Invenção da Idade Média, os relatos íntimos e cotidianos tornam-se um gênero literário com Kafka e Pavese

Na busca de uma “poética” dos diários, tal como os conhecemos hoje, esta invenção monacal da Idade Média, derivada, sobretudo, dos “apontamentos” dos severos mosteiros da Alsácia -os de registro latino, evidentemente- ocorre-me, antes de mais nada, que só se erigem como “gênero” através da escritura de autores bem mais próximos de nós e de nossa insensata contemporaneidade. E alcançam, a partir daí, algumas notórias culminâncias.

Relata a História talvez seja frei Agisto de Langeldolf, prior do há muito extinto mosteiro beneditino de Évora, o primeiro autor de um diário digno deste nome. Ainda que Langeldolf se limite a registrar, dia a dia, em rigorosa seqüência, sem falhar nunca –mesmo baixo os extenuantes ofícios litúrgicos do domingo–, as minúcias de seu cotidiano religioso, possivelmente ele se torne, sem propósito nem intenção, um autêntico inventor do gênero.

Pioneiro, Langeldolf, ao menos no (determinante) aspecto que “funda” os diários em sua primitiva especificidade literária: a profusão de comentários, sob o império de um “fluir emotivo”, digamos –à margem dos fatos e do rol dos eventos do cotidiano.
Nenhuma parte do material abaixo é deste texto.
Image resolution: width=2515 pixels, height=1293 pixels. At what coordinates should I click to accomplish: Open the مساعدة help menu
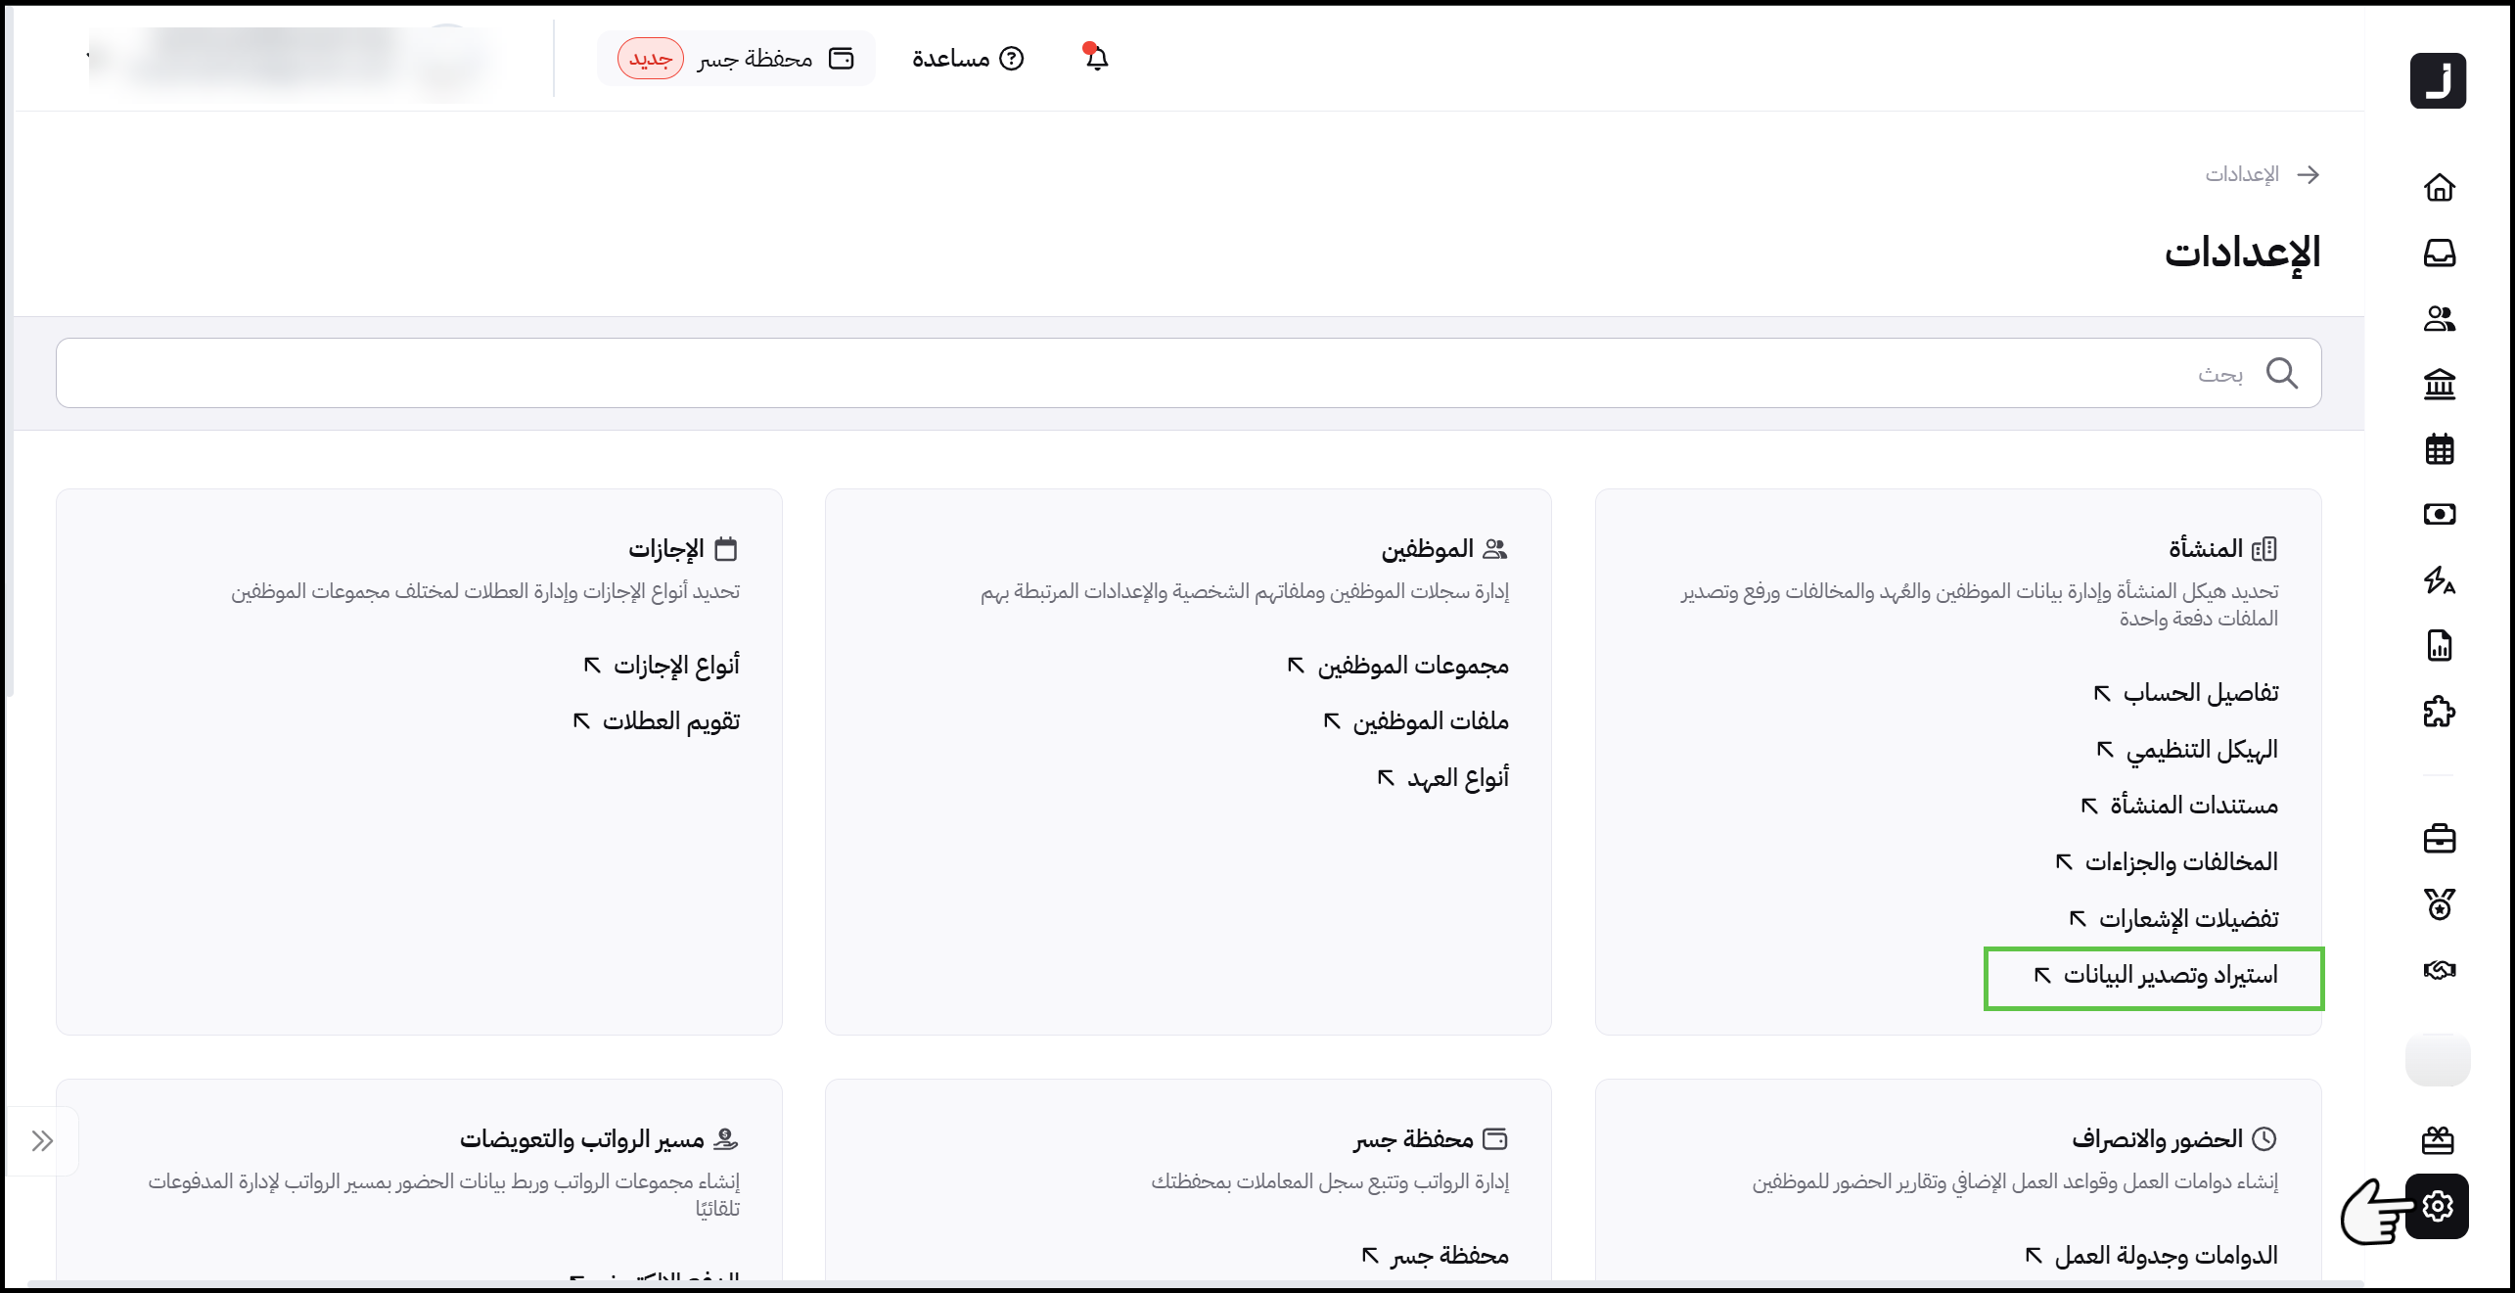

E isto me parece a essência de um diário –esta quase urgência com que enfrentamos nós mesmos e a nossa humanidade invariavelmente aturdida.

Diferentemente dos “diários de bordo” dos antigos navegantes, em que os comentários se prendem às anotações náuticas, às pontuações dos humores do tempo e às estatísticas dos mortos em viagem, e um que outro detalhe dos sepultamentos em alto-mar, os obsessivos registros do fervoroso beneditino de Évora, “escapam”, de modo intensamente profano, do “eclesiástico”.

Ainda o que mova Langeldolf seja uma “desesperação de Deus”, como qualificou Santo Agostinho a aflição de alguns místicos católicos, o prior de Évora ousava deitar ao pergaminho detalhes de céu, o delicado vôo de um pássaro matinal ou, mesmo, o que constituía candente insulto a Deus, a minuciosa transcrição do alvorecer e do que ia em seu coração pasmo ante o medo à morte, coisa rigorosamente interdita a um religioso obrigado a crer na certeza do paraíso celeste...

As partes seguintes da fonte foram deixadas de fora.